From the desk of the editor,
Welcome to another exciting issue of Larks Fiction Magazine! We are dedicated to displaying the very best in independent art.
Thank you for joining us,
Daniel J. Pool
by L. Upton Illig
Walter: “Can you hear me now?”
Mike: “Yeah, yeah, stop yelling. But I still don’t get it. Why’s he want to sell a satellite killer to those thugs? Savannakhosa is just a pile of rocks!”
Walter: “I don’t know, it wasn’t clear. He wants to trade it for something. Upstream, downstream, midstream—I couldn’t make sense of it. I’m not even sure Falling Star is an anti-satellite weapon. That’s what it sounded like. I think it’s dangerous!”
Mike: “Well, he can’t get away with a stunt like that by himself. Somebody’s gotta be helping him!”
Walter: “Of course he’s got partners, but I don’t know their numbers.”
Mike: “Swell. Well, we gotta do something. First, you’ll need to—”
Walter: “What are you talking about?”
Mike: “What do you mean?”
Walter: “We can’t interfere.
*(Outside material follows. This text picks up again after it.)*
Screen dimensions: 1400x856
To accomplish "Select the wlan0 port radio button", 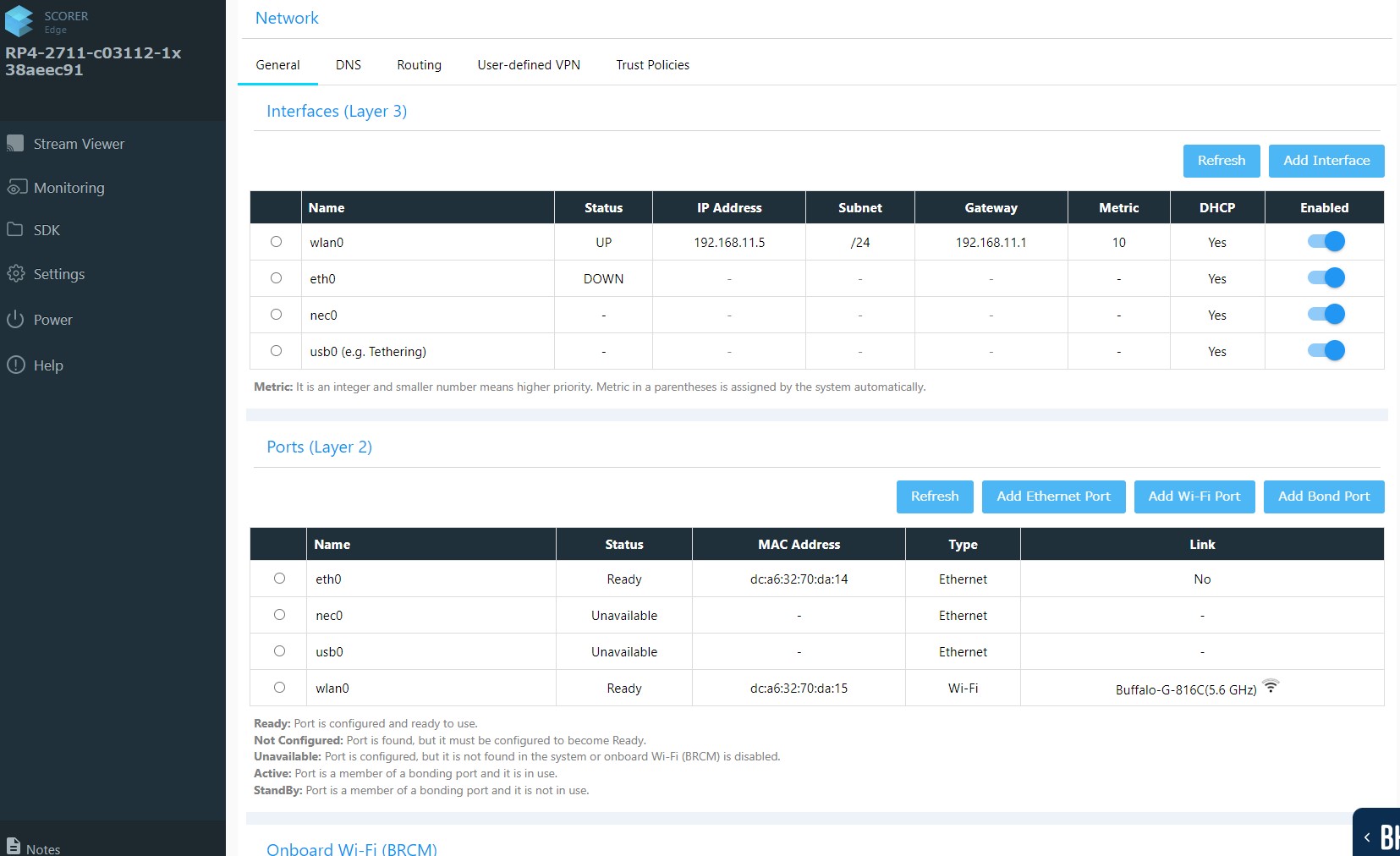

Have you forgotten the Code?”
Mike: “The Code! What about the truth?”
Walter: The truth! Who knows what the truth is? Anyway, it’s too late. The trade is going to go down after the election, and that’s only two months away.”
Mike: “And that makes it okay? Listen to yourself! Do you like hanging with that weasel, listening to his lies?”
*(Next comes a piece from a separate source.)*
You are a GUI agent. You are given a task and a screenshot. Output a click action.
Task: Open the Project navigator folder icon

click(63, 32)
Walter: “Don’t be ridiculous. And listen to yourself! Just because you ride with a taxi driver doesn’t mean you have to talk like one!”
Mike: “Oh, yeah, like it could be worse. Like I could start talking like a politician!”
(Pause, and dialing it down)
Walter: “I’m sorry, Mike. I don’t know what I’m saying anymore. I’m drained. There’s been so much activity this week.”
Mike: “Forget it. Riding around Baltimore at three in the morning—it ain’t no picnic, but at least it’s for real. You don’t never get that. What makes those guys so twisted? Word on the street is, that whenever the guy gets nervous, his eye begins to go all queer on him. Does he seem batty to you? Is he a crook and a nut job? What’s wrong with him? What’s wrong with all of them? Why can’t they just tell the simple truth?”
Walter: “That would be a question for Maslow, my friend. Is it the ego, or the greed? Who can tell? Still, I know that you hear some pretty grim cases yourself.”
Mike: “Oh, yeah, grim all right! I’ve been around The Block more than once, if you catch my meaning. And the sorry cases I hear—I’m telling you, people here are living on the edge of nowhere. Nowhere, Wally!”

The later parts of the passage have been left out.